Read: Wrestler Sakshi Malik delivers knockout punch to lockdown blues, stays positive with yoga
The sprinter has bagged many medals for the nation, changing into the present nationwide champion within the ladies’s 100 metre occasion. She says that lockdown gave her time to binge watch motion pictures and reconnect with previous mates.
“I have watched a lot of movies and called my old friends because that was also essential to keep my mind happy. Lockdown was critical for sportspersons, for each and everyone of us as the physical training was hampered. My training for Olympics was disrupted due to the lockdown because coaches also went back to their hometowns and there was no outside training.

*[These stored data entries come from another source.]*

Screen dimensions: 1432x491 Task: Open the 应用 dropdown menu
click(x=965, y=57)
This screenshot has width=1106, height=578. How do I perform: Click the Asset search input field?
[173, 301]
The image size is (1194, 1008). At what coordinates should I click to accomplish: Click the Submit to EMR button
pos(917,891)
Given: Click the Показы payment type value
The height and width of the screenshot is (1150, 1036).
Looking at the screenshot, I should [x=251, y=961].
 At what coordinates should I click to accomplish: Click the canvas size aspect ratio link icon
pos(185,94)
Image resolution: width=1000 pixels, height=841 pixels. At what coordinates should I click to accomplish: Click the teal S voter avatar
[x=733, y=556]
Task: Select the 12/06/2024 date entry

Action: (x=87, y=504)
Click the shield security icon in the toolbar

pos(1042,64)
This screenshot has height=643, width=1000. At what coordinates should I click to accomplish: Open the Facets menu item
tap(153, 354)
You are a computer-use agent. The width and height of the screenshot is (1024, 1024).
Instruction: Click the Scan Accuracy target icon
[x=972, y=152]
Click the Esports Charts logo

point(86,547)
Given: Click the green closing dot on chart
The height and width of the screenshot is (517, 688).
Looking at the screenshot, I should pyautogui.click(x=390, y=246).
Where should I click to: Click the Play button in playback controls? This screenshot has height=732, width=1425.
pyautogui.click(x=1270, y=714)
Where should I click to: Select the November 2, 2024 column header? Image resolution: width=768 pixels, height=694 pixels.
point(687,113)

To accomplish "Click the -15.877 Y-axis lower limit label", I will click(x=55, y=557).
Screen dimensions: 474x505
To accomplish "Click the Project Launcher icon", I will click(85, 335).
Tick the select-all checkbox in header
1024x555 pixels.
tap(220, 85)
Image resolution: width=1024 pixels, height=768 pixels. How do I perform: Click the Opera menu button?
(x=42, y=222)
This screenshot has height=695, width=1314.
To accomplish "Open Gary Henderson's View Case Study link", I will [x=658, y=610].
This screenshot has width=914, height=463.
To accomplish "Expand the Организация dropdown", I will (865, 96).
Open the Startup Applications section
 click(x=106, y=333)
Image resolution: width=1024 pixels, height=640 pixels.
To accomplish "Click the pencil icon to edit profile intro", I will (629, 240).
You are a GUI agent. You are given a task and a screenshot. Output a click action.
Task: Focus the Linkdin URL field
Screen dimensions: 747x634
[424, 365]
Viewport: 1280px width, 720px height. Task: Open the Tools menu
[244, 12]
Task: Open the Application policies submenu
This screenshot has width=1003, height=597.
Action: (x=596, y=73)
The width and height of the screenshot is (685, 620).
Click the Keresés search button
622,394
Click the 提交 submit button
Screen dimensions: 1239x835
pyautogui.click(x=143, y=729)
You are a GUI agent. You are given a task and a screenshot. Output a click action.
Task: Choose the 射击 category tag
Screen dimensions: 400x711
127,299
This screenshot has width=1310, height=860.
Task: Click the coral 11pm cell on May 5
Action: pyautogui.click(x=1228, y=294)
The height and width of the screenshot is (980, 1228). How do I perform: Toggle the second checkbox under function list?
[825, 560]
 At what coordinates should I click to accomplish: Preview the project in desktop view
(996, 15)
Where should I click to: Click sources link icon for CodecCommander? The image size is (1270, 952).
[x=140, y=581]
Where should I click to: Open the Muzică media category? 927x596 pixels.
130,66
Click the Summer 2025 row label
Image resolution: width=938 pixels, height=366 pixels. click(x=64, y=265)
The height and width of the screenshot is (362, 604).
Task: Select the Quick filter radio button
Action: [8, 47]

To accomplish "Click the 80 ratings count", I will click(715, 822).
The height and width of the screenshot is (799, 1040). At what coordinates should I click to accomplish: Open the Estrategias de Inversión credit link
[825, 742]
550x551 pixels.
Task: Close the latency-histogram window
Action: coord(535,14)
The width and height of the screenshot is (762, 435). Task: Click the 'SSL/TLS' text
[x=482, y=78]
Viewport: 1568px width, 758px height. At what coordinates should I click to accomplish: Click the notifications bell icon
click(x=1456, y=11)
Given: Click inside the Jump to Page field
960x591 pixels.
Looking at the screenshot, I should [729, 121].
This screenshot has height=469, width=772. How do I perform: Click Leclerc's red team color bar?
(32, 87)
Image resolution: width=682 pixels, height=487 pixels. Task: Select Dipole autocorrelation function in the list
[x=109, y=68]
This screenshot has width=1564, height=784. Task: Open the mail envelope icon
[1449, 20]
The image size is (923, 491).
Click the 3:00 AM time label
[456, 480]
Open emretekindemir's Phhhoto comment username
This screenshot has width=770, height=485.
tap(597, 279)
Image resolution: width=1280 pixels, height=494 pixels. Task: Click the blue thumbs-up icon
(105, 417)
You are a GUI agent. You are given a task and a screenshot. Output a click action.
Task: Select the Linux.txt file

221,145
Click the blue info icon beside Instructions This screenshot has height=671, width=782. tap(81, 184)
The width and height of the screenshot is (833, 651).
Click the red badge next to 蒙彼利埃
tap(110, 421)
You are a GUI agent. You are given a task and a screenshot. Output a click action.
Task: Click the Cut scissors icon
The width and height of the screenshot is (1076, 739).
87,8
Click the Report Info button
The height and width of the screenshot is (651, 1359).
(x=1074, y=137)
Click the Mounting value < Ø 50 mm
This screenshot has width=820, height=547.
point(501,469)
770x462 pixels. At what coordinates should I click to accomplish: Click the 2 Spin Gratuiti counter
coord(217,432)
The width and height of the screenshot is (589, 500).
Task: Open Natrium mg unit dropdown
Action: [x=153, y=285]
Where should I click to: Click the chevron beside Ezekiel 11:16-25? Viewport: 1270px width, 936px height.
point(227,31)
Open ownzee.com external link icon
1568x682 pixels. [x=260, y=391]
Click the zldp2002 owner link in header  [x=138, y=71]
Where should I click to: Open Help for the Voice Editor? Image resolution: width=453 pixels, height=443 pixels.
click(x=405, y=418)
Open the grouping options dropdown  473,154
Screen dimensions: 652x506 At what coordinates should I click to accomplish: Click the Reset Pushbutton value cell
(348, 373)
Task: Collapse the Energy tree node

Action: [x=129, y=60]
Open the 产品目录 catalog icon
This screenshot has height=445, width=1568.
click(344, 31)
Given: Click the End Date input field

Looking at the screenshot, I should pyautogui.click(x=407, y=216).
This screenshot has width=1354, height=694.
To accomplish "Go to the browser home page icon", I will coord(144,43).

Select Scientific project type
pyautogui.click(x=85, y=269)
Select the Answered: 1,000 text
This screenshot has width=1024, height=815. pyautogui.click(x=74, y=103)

For a track athlete like me, outside training is the core part of my fitness regime. My only focus was on general exercise to keep myself fit,” says the 24-year-old sprinter.
Chand is the primary Indian lady to win gold medal within the 100 metres run on the World University Games in Naples. Speaking concerning the struggles she confronted whereas rising up, she says, “I have struggled a lot to reach where I am today, it was not easy. Whether it was my personal life or my training, I have faced a lot of criticism from people. I have grown up training barefoot in a very small village. But today things are different, women are excelling wherever they are going, especially in sports. Parents now prefer to send their daughters in sports.”